Lal Romesh, Sharma Deborshi, Hazrah Priya, Kumar Pawan, Borgharia Saurabh, Agarwal Abhinav
Department of Surgery, Lady Hardinge Medical College & Dr. RML Hospital , New Delhi, India .
J Laparoendosc Adv Surg Tech A. 2014 Jul;24(7):445-50. doi: 10.1089/lap.2013.0381. Epub 2014 Jun 11.
Ventral hernias may be primary or incisional and classified as midline ventral hernias (MVHs) or non-MVHs (NMVHs). NMVHs are rarer, and their laparoscopic management is technically challenging because of varied anatomic locations, differences in patient positioning at time of surgery, and lack of adequate lateral space for mesh fixation, compounded by the proximity of major organs and bony landmarks. A retrospective review of all the NMVHs operated on in a clinical unit is presented.

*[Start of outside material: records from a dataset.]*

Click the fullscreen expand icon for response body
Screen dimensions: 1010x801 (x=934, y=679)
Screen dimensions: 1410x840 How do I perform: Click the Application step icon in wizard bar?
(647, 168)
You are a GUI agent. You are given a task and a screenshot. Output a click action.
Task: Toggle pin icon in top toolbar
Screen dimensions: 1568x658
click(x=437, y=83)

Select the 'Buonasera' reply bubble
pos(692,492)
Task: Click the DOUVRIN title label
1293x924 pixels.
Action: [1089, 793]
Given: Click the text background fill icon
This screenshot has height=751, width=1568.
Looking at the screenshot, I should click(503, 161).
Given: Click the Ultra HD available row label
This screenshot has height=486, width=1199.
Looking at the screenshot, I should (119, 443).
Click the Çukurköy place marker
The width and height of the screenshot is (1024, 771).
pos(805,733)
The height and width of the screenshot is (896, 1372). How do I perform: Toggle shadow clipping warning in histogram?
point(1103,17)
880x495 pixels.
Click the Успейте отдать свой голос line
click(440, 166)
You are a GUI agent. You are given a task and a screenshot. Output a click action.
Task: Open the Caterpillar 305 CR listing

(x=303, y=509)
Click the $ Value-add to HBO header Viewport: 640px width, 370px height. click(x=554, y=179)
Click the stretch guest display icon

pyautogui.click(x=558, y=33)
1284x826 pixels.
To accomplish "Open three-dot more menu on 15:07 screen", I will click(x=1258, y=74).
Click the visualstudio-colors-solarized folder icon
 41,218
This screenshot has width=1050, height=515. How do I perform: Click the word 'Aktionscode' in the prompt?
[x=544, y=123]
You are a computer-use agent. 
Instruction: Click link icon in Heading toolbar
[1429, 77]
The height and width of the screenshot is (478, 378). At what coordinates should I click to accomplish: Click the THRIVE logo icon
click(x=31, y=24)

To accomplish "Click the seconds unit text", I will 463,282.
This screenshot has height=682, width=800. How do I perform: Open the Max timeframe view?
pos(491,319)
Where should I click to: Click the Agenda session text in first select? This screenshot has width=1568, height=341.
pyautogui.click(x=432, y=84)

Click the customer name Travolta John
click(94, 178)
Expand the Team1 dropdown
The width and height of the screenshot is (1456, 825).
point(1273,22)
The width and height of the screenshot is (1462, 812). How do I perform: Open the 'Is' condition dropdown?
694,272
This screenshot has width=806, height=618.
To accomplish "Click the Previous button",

One hundred eighty-three cases met the criteria of ventral hernia, with 25 cases (13.66%) as NMVH. These NMVHs included lumbar (n=5), suprapubic (n=7), iliac (n=10), and subcostal (n=3). Univariate and multivariate analyses were done using SPSS version 19 software (IBM, Armonk, NY). Continuous data were analyzed using the Mann-Whitney U test/t test, and categorical data were analyzed using the chi-squared test. A P value of ≤.05 was considered significant.
Demographic profile and presentation were similar in all groups. One case each had seromuscular intestinal injury in the iliac group (P=.668), splenic injury in the lumbar group, and liver injury in the subcostal group (P=.167). In the iliac group there was 1 patient with hematoma (P=.668), whereas seroma was seen in 1 lumbar group patient and 2 iliac group patients (P=.518). Persistent cough impulse was seen in 1 case each in the iliac and lumbar groups (P=.593). One case in the iliac group recurred after primary surgery (P=.668).
NMVHs have a similar spectrum of difficulty and complication profile as those of laparoscopic MVH repairs. Laparoscopic repair of a non-midline hernia is technically challenging but definitely feasible. The incidence of complications and recurrence rate might be more than those for MVHs, but its actual validation needs a much larger comparative study having a longer follow-up.
腹疝可分为原发性或切口性,可进一步分为中线腹疝(MVH)或非中线腹疝(NMVH)。NMVH较为罕见,其腹腔镜治疗在技术上具有挑战性,这是由于解剖位置各异、手术时患者体位不同以及缺乏足够的外侧空间用于补片固定,再加上主要器官和骨性标志位置临近。本文对某临床科室所施行手术的所有NMVH病例进行了回顾性分析。
183例患者符合腹疝标准,其中25例(13.66%)为NMVH。这些NMVH包括腰部(n = 5)、耻骨上(n = 7)、髂部(n = 10)和肋下(n = 3)。使用SPSS 19版软件(IBM,纽约州阿蒙克)进行单因素和多因素分析。连续数据采用曼-惠特尼U检验/t检验进行分析,分类数据采用卡方检验进行分析。P值≤0.05被视为具有统计学意义。
所有组别的人口统计学特征和临床表现相似。髂部组有1例发生浆肌层肠损伤(P = 0.668),腰部组有1例发生脾损伤,肋下组有1例发生肝损伤(P = 0.167)。髂部组有1例患者出现血肿(P = 0.668),腰部组有1例患者、髂部组有2例患者出现血清肿(P = 0.518)。髂部组和腰部组各有1例出现持续性咳嗽冲动(P = 0.593)。髂部组有1例患者初次手术后复发(P = 0.668)。
NMVH在手术难度和并发症谱方面与腹腔镜MVH修补术相似。腹腔镜修补非中线疝在技术上具有挑战性,但肯定可行。并发症发生率和复发率可能高于MVH,但实际情况需要通过更大规模、随访时间更长的对照研究来验证。